◆ Description of the task
Rescale the lines starting with the one containing "Task: Click the Full Screen Chart button" and going on through the one containing "pyautogui.click(x=228, y=207)", reproducing every line, requests included, with each coordinate in the answers multiplied by 2.5 and rounded to a whole number, halves rounded up. Leave all other numbers unchanged, and output only those lines.

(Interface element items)

========

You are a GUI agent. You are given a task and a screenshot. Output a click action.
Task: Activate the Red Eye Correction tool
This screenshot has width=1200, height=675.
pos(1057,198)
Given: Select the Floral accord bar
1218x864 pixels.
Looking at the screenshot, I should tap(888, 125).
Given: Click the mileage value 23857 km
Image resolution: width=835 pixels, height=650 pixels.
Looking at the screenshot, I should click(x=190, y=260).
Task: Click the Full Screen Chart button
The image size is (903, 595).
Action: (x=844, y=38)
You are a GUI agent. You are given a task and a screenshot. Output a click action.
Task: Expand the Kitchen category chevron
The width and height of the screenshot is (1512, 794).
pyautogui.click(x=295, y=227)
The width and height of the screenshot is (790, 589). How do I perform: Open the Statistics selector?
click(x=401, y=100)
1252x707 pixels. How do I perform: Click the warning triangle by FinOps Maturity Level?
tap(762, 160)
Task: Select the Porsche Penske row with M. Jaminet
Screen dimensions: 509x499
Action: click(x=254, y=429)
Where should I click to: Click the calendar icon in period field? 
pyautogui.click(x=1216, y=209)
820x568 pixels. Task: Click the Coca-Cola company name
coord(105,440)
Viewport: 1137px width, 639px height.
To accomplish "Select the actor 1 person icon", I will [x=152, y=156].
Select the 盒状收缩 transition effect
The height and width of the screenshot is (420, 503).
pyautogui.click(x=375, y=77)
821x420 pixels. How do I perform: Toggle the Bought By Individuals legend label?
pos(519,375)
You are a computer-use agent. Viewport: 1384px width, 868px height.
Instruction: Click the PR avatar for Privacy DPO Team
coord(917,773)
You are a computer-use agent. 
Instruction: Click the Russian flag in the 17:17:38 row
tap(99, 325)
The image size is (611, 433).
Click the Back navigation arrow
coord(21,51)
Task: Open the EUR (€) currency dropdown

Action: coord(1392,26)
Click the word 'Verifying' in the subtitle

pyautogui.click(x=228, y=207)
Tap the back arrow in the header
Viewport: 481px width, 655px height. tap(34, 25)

========

◆ Response to the task
Task: Click the Full Screen Chart button
The image size is (903, 595).
Action: (x=2110, y=95)
You are a GUI agent. You are given a task and a screenshot. Output a click action.
Task: Expand the Kitchen category chevron
The width and height of the screenshot is (1512, 794).
pyautogui.click(x=738, y=568)
The width and height of the screenshot is (790, 589). How do I perform: Open the Statistics selector?
click(x=1003, y=250)
1252x707 pixels. How do I perform: Click the warning triangle by FinOps Maturity Level?
tap(1905, 400)
Task: Select the Porsche Penske row with M. Jaminet
Screen dimensions: 509x499
Action: click(x=635, y=1073)
Where should I click to: Click the calendar icon in period field? 
pyautogui.click(x=3040, y=523)
820x568 pixels. Task: Click the Coca-Cola company name
coord(263,1100)
Viewport: 1137px width, 639px height.
To accomplish "Select the actor 1 person icon", I will [x=380, y=390].
Select the 盒状收缩 transition effect
The height and width of the screenshot is (420, 503).
pyautogui.click(x=938, y=193)
821x420 pixels. How do I perform: Toggle the Bought By Individuals legend label?
pos(1298,938)
You are a computer-use agent. Viewport: 1384px width, 868px height.
Instruction: Click the PR avatar for Privacy DPO Team
coord(2293,1933)
You are a computer-use agent. 
Instruction: Click the Russian flag in the 17:17:38 row
tap(248, 813)
The image size is (611, 433).
Click the Back navigation arrow
coord(53,128)
Task: Open the EUR (€) currency dropdown

Action: coord(3480,65)
Click the word 'Verifying' in the subtitle

pyautogui.click(x=570, y=518)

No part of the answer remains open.